Jalan cerita novel ini penuh dengan aksi-aksi spionase, kejar-kejaran, penyamaran dan sedikit dibumbui romantika cinta. Dan sebagai tokoh utamanya, Pacar Merah terpaksa berpindah-pindah dari satu negara ke nagara lain untuk menghindari penagkapan. Namanya pun harus disamarkan. Beda negara beda identitas. Di Thailand ia bernama Vichitra, di Cina bernama Tan Min Kha, di Filipina pernah menggunakan nama Puting Ulap (Awan Putih) dan seterusnya.
Antara Fiksi dan Fakta
Novel ini tercacat diterbitkan pada tahun 1938 di Medan oleh Centrale-Courant en Boekhandel dengan Judul Spionage Dienst (178 halaman) dan Rol Patjar Merah di Indonesia cs (168 halaman). Itu artinya novel ini ditulis tidak jauh dari tahun penerbitan. Sedangkan “aktor-aktor” di dalamnya saat itu masih berada di luar negeri – masa pelarian.
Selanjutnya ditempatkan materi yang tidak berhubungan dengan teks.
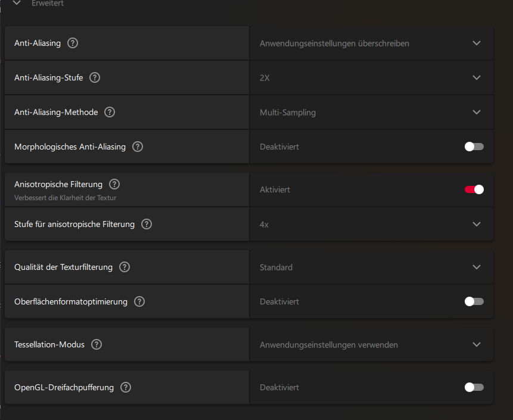Image resolution: width=513 pixels, height=420 pixels.
Task: Disable the Anisotropische Filterung toggle
Action: (x=474, y=189)
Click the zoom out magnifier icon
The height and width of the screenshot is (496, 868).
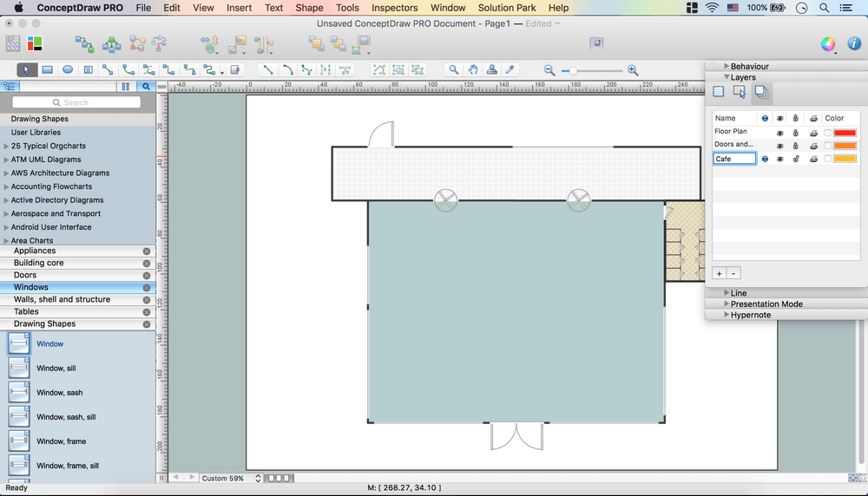pyautogui.click(x=549, y=70)
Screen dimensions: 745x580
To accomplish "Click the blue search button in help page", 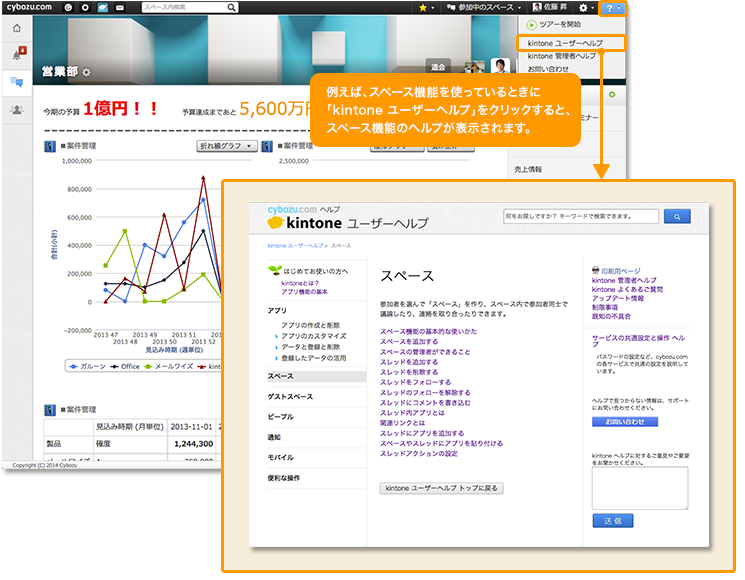I will click(x=677, y=216).
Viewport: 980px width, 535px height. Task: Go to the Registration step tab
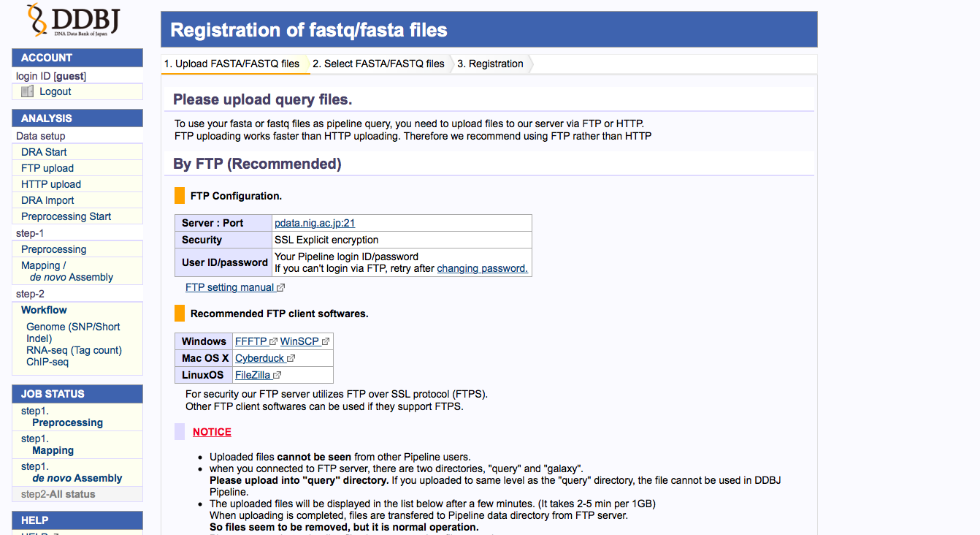490,64
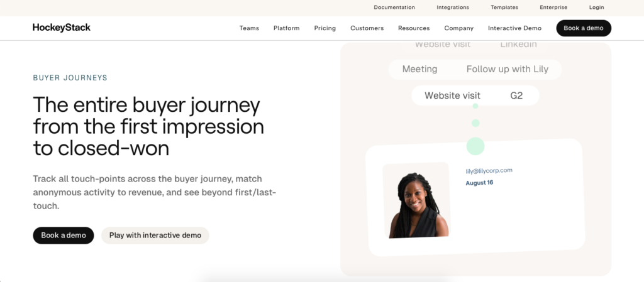Open the Templates link
Screen dimensions: 644x282
(x=504, y=8)
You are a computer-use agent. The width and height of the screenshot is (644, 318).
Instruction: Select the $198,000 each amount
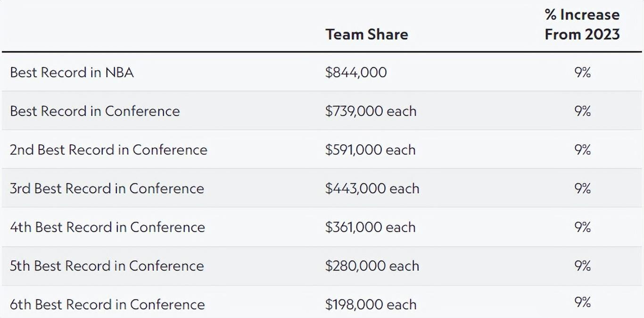pyautogui.click(x=371, y=304)
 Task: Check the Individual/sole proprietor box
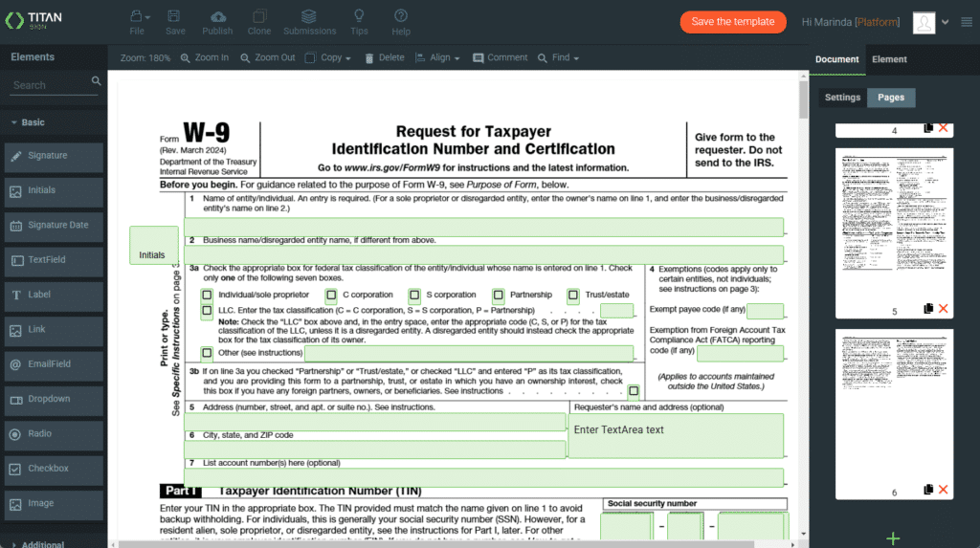coord(207,296)
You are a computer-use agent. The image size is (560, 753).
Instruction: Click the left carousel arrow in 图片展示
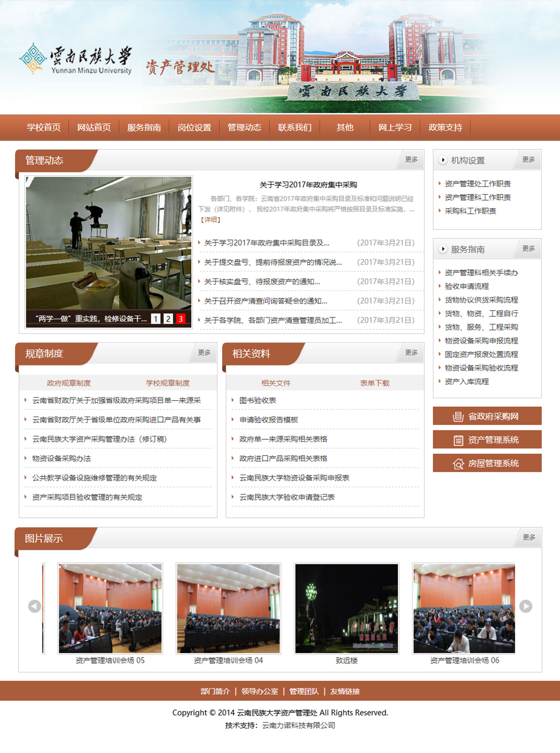(x=35, y=606)
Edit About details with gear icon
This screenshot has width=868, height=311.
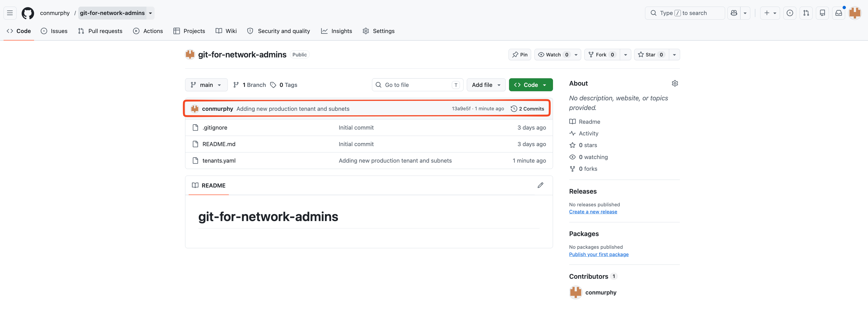(x=675, y=83)
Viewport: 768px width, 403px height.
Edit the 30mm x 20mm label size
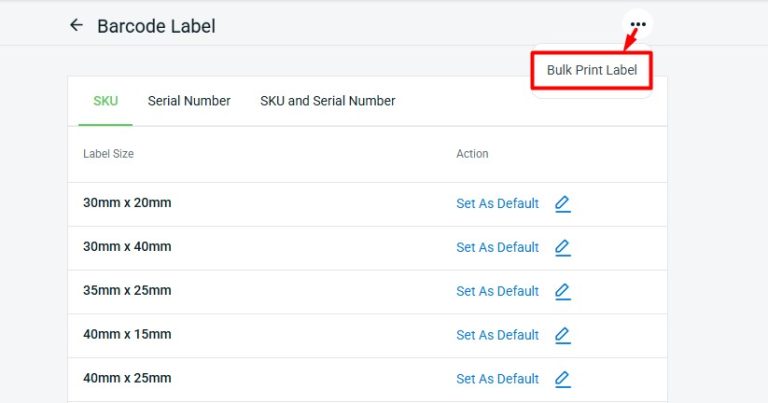pos(562,204)
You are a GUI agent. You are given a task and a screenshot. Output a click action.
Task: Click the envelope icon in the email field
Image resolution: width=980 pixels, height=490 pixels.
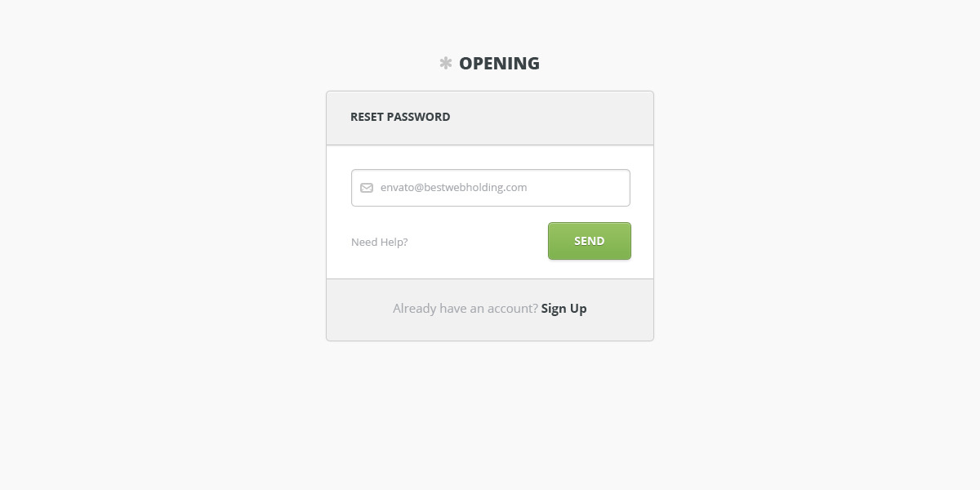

Adapun penulisnya, Matu Mona adalah nama pena yang dalam bahasa Tapanuli Selatan berarti “mulai” atau “baru mulai”. Penulis sekaligus wartawan ini bernama asli Hasbullah Parindurie. Ia dilahirkan di Kesawan, Deli pada tanggal 20 Juli 1910. Sebuah daerah yang pada masa itu bernama Kedai Panjang. Daerah perkampungan nelayan dan perumahan yang berbentuk toko yang terbuat setengah dari beton, di atas (loteng) dari papan.
Matu memulai karirnya di surat kabar Pewarta Deli yang dipimpin oleh Adinegoro pada 1 Januari 1931. Pada masa mudanya juga Ia sering menulis cerpen, cerita bersambung, sajak-sajak pada Pewarta Deli. Karya pertamanya ialah M. Jussjah, Journalist (penerbit Multatuli, Medan). Kemudian Harta Terpendam (penerbit NV. Syarekat Tapanuli), lalu Pacar Merah Indonesia, Ja Umenek Jadi-Jadian, Biografi Mohamad Husni Thamrin, Biografi Wage Rudolf Supratman, Peristiwa dan Peristiwa yang semuanya di cetak di Medan. Karya yang terakhir Zaman Gumilang yang diterbitkan di Jakarta pada masa kemerdekaan.[1]
Sedangkan, novel Pacar Merah Indonesia memang tidak sepenuhnya fakta atau malah bahkan novel fiksi. Karena jika fakta, bagaimana Matu menulis tokoh-tokoh pelarian di luar negeri sedang akses informasi masih sangat terbatas. Kalaupun ada pasti yang memiliki adalah pemerintah kolonial dan tentu saja itu sangat rahasia.
Menurut Harry Poeze, seorang peneliti tentang Tan Malaka, roman Matu ini digambarkan terjadi pada tahun 1930-1932. Matu mencampuradukan fakta, desas-desus, dan imajinasi. Fakta yang digunakannya pun cukup kontroversi. Beberapa peristiwa yang diungkapkan Matu hanya tercantum pada dokumen rahasia PID atau dalam memo diplomatik yang sebagian baru diumumkan kemudian. Seperti memoar Tan (Dari Penjara ke Penjara) yang diterbitkan ulang pada tahun 2000 dan memoar Djamaludin Tamin yang tidak diterbitkan. Sedang tentang desas-desus Matu menggunakan berita tentang Pari (Partai Indonesia) yang dianggap relevan.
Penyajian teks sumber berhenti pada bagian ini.